This is it, folks.  The best movie of the summer is currently playing at the Stadium 9, and you should go see it.  If you wait until summer actually starts, you’re likely to miss it, and that would be sad.

“Star Trek: Into Darkness” is a hoot.  It’s fun and fast-paced, hurtling from one side of the galaxy to the other and then back again.  It’s both accessible for newcomers to the “Star Trek” mythology and rewarding for fans who know all the in-jokes.  It brings back the best villain of the old “Star Trek” series and movies, though I’m not supposed to tell you that (oh come on, Paramount. His name is in the credits listed on  I’m not giving THAT much away.)

Director J.J. Abrams is perhaps the best handler of big, complicated set pieces this side of Christopher Nolan.  “Into Darkness” throws us immediately into one, as Kirk sprints throw licorice-red vines trying to escape chalky white dudes while Spock attempts to defuse a volcano.  Of course it doesn’t go as planned, and the Prime Directive gets violated.  Spock, of course, issues a full report to Starfleet while Kirk tries to sweep the whole thing under the rug, and as a result, he finds himself relieved of his position as captain of the USS Enterprise.
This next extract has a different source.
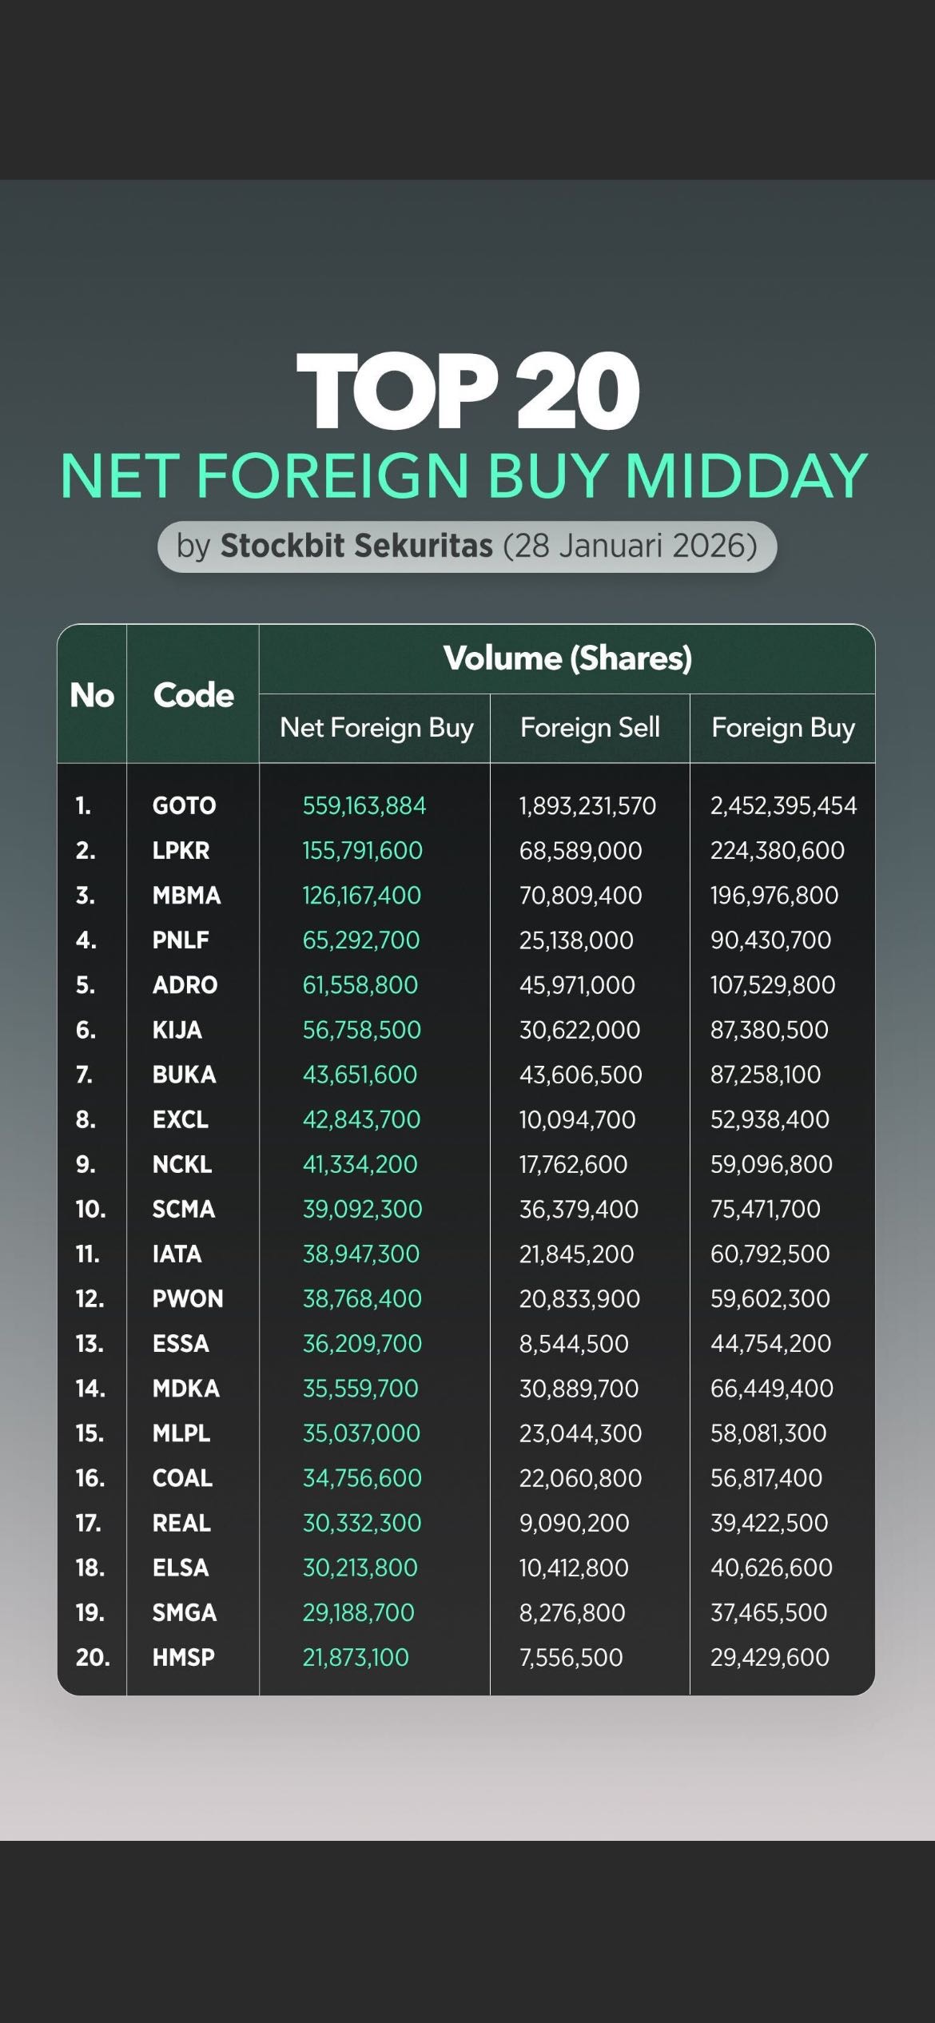The image size is (935, 2023).
Task: Click the 'NET FOREIGN BUY MIDDAY' heading
Action: point(464,476)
Note to all Trekkies out there: if you’re ever appointed captain of a ship, particularly the one I just named, and Kirk just happens to be unemployed, do not, I repeat, DO NOT make him your first officer, no matter how tempting that might be.  That’s the mistake Bruce Greenwood makes, and it’s not long before he’s just a red smear on the wall, the victim of a terrorist attack launched by Benedict Cumberbatch, who goes by the name of John Harrison and wears an ominous all-black Starfleet uniform.  Clearly he is not who he seems to be. Ah, but who is he?

So Kirk is back in charge of his ship, sent on a secret mission to bomb the hell out of Cumberbatch on the Klingon homeworld without upsetting the Klingons too much. But something’s fishy here, and Spock in particular objects to the idea of killing Harrison instead of bringing him back into civilized space and giving him a fair trial.  (The Vulcan in him wouldn’t be too happy with Obama’s drone program.) So Kirk decides to capture instead of kill him, and well, that’s where things get messy.
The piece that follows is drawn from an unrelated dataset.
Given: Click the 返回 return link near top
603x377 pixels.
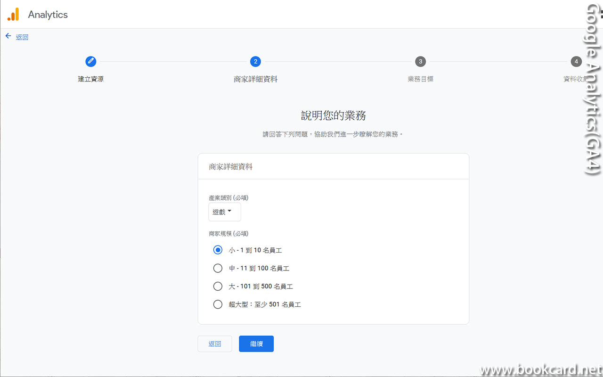Looking at the screenshot, I should click(23, 37).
Perhaps overly messy.  If I have one complaint with “Into Darkness” it’s that the plot is awfully convoluted.  There are so many betrayals and reversals, that it’s almost impossible to suss out what certain players had planned before their plans got all messed up.  But like a slick-talking salesman, Abrams make it all look so good and appear to make sense that you’ll be out of the theater and on your way home before you realize that you’re not exactly sure what you just bought.

Some will complain that this isn’t the spirit of “Star Trek,” that it’s not supposed to be about hurtling through space chasing bad guys with no time to slow down and consider the moral and ethical implications of one’s actions. It’s not supposed to be a space western, darnit, it’s supposed to be a space philosophy discourse.  That critique is valid, but who cares?  “The Wrath of Kahn” is my favorite “Star Trek” movie for two reasons: it’s the most action-packed and it has the best villain.  You can keep the killer whales, Spock’s adolescence and Kirk’s search for heaven.  The best moment in all the movies — and maybe all the TV shows too — is when bloody, dying Ricardo Montalban seething, “”From hell’s heart I stab at thee; for hate’s sake I spit my last breath at thee!”  This new “Star Trek” reboot is much more in that vein, and I love it.

Ah, but it ends so well.  The moment Leonard Nimoy appears on the screen, I knew where we were headed, and I was loving every second of it — a whole new set of reversals, including a key one where Kirk does what he thinks Spock would do in his place, while Spock does what he thinks Kirk would do.  “Into Darkness” is still very much about the relationship between these two heroes, one all impetuousness and gut feeling, the other all logic and reason.  Everyone else swirls around them, sometimes unconvincingly — Dr. McCoy has always been the comic relief, but his lines here are so hammy it sounds like Karl Urban is making them up on the spot.  It comes across as parody, but somehow that just serves to highlight the great work Chris Pine and Zachary Quinto are doing; they don’t.  These two young actors are playing roles inhabited by two of America’s most beloved actors for the last half century, and they never make us wish for Shatner or Nimoy.  That’s a feat worthy of praise and accolade.

And Benedict Cumberbatch is a great bad guy. He is cool and confident, able to project both supreme intelligence and intimidating physicality at the same time.  He’s built quite a fan base as the center of the BBC series “Sherlock,” but I was first impressed with him as the guy who made stealing a file from a library feel like the most suspenseful and exciting scene of the year in “Tinker Tailor Soldier Spy.” Lately it’s seemed like all our bad guys are modeled on the Joker — Tom Hiddleston in “Avengers,” Javier Bardem in “Skyfall” — so it’s refreshing to find a bad guy who never so much as cracks a smile.

“Star Trek: Into Darkness” is a movie that had me smiling from beginning to end, and well after, as well.  I’m serious, folks — don’t wait for Superman.  Go see the best movie of the summer before the river runs dry.  You’ll be glad you did.